• _Extract to read_
The company's work has led CNBC to call it "the most important delivery breakthrough since Amazon Prime" and added it to CNBC's 2018 Disruptor 50 list, which ranks companies based on their influence in a given industry, in this case, drones. 

Rwanda’s infrastructure makes it difficult for conventional delivery methods to reach hospitals, doctors and their patients in time, which is why unmanned aerial vehicles are such a literal lifesaver in the country. While similar endeavors (such as Swiss Post and Matternet’s in Switzerland) seem to be functioning well, Zipline’s world's first large-scale drone delivery system of medical supplies in Rwanda is one of a kind. 

Blood is “expensive, lifesaving but doesn’t last very long,” explained Zipline co-founder and CEO, Keller Rinaudo in a CNBC report. “So traditional supply chains do a very poor job of distributing it. Using drones, we can delivery blood 10 times as quickly as cars, on demand.” 

As it stands, the company has achieved over 186, 311 miles (300,000 km) of aerial deliveries, across 5,000 flights that have provided 7,000 units of blood to health care services. To receive blood, a doctor texts the company with the blood type and the number of units needed, and will wait less than 30 minutes for a drone to drop off a parachute-modulated package at the desired location. The service is currently capable of reaching over 10 million Rwandans, and has no plans of slowing down just yet.

“By virtue of being the only company doing this, we’re also learning faster,” said Rinaudo. “Everything about the service we provide is improving on a monthly basis. It’s very easy to do a demonstration flight over a few kilometers in perfect weather once, but very hard to run a fully automated system operating at national scale, capable of doing hundreds of flights a day in any weather, that people can rely on with their lives.” 

According to Michael Mazur, a partner in PwC’s Drone Powered Solutions who spoke with CNBC, the sheer amount of regular drone missions accomplished by Zipline puts it far above the total registered drone flights in both Amazon and Google’s history.

• _Task brief_
From the passage above on Zipline's drone deliveries in Rwanda, reproduce word for word the part starting with "The company's work" and going on through "this case, drones.".

• _Data for analysis_
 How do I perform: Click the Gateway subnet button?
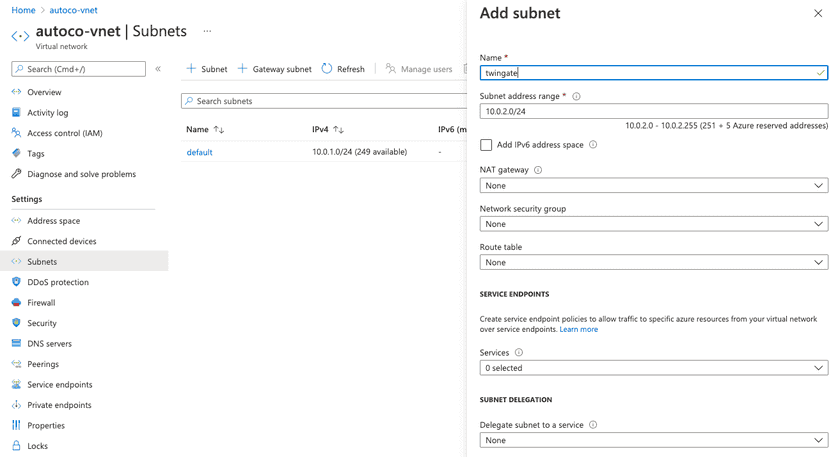[275, 69]

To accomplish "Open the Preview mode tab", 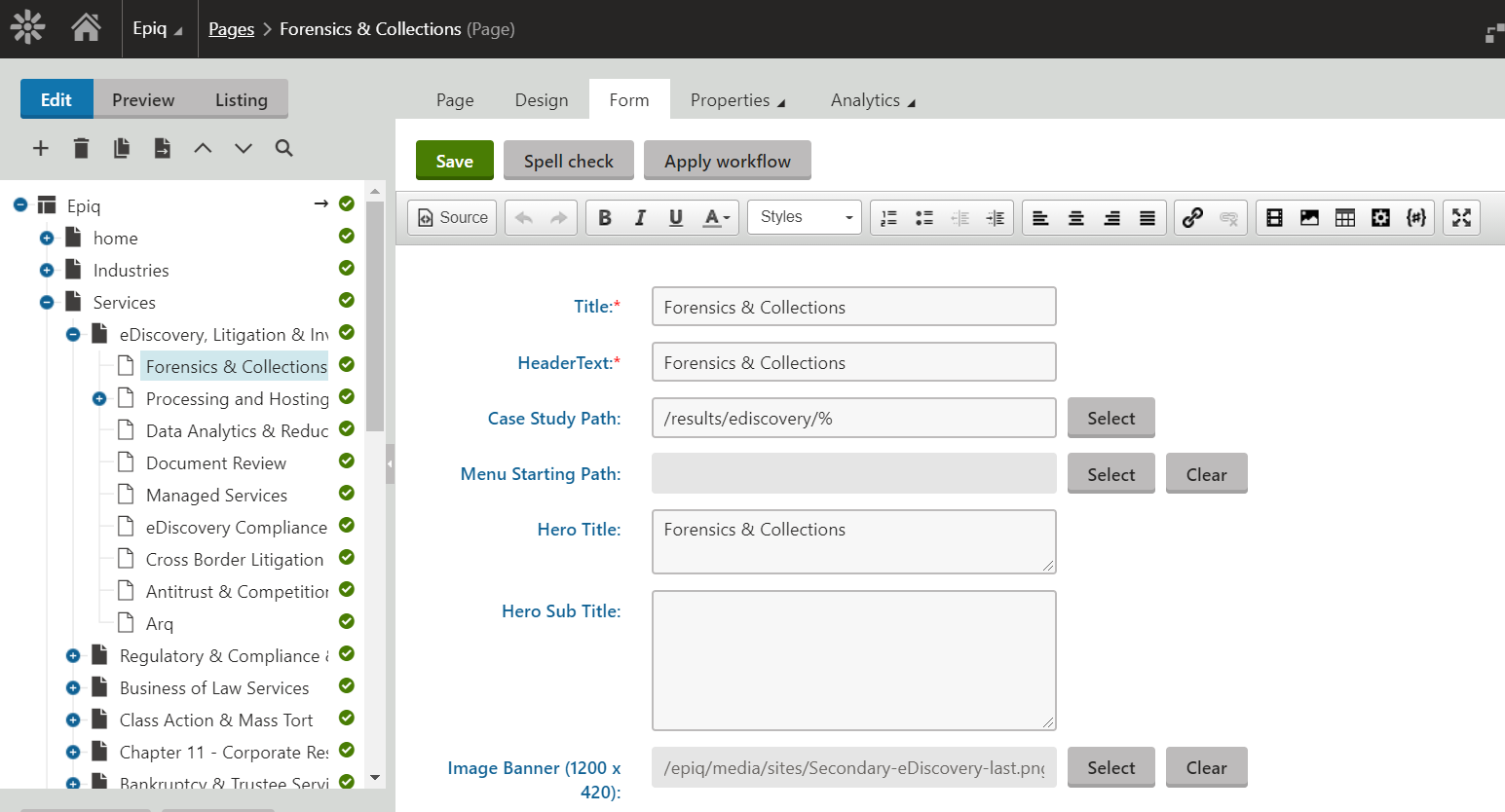I will (143, 100).
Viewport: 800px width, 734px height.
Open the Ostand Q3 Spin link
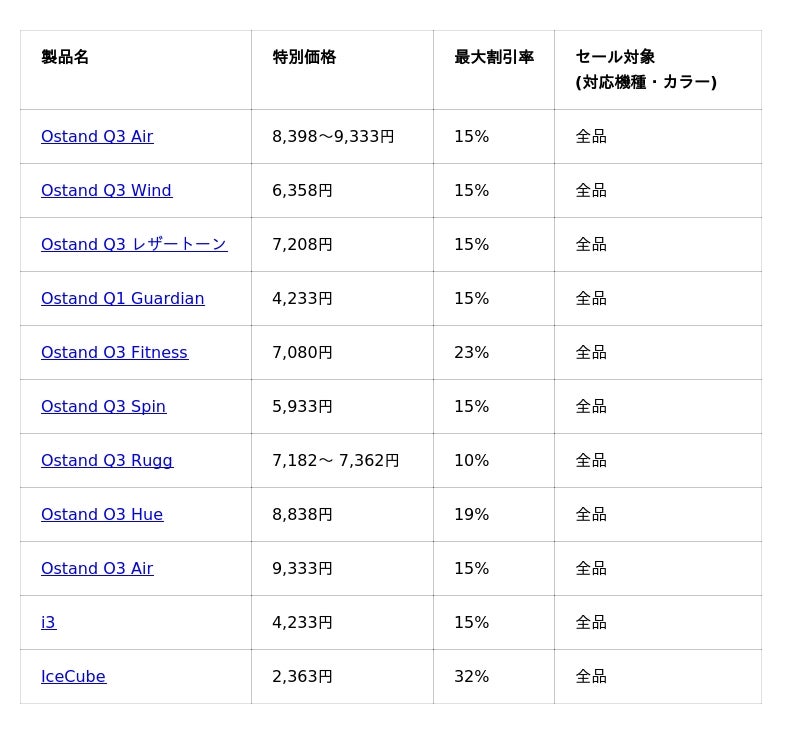point(104,407)
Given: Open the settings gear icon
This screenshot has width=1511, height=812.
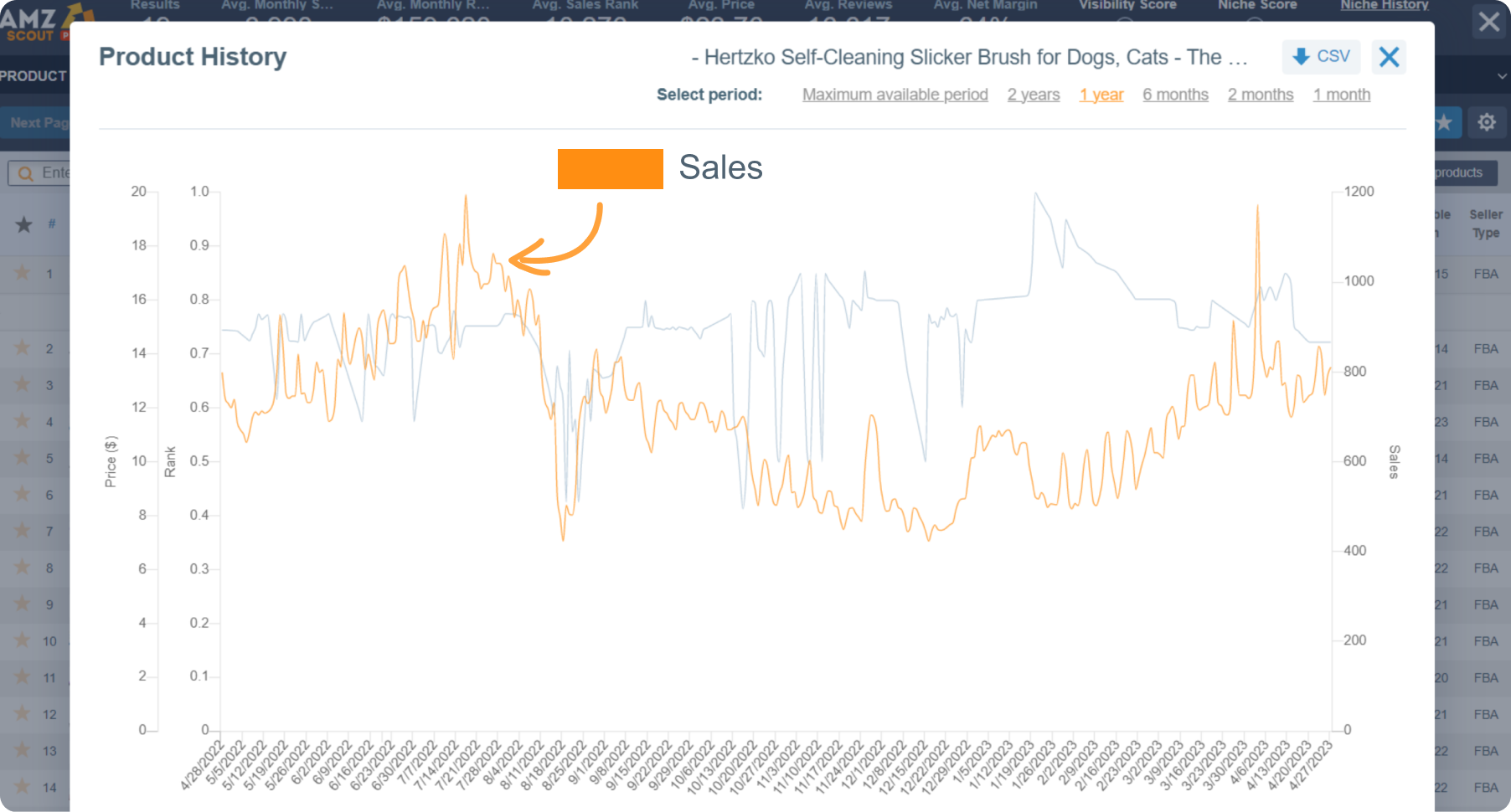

• _Answer to the problem_
The company's work has led CNBC to call it "the most important delivery breakthrough since Amazon Prime" and added it to CNBC's 2018 Disruptor 50 list, which ranks companies based on their influence in a given industry, in this case, drones.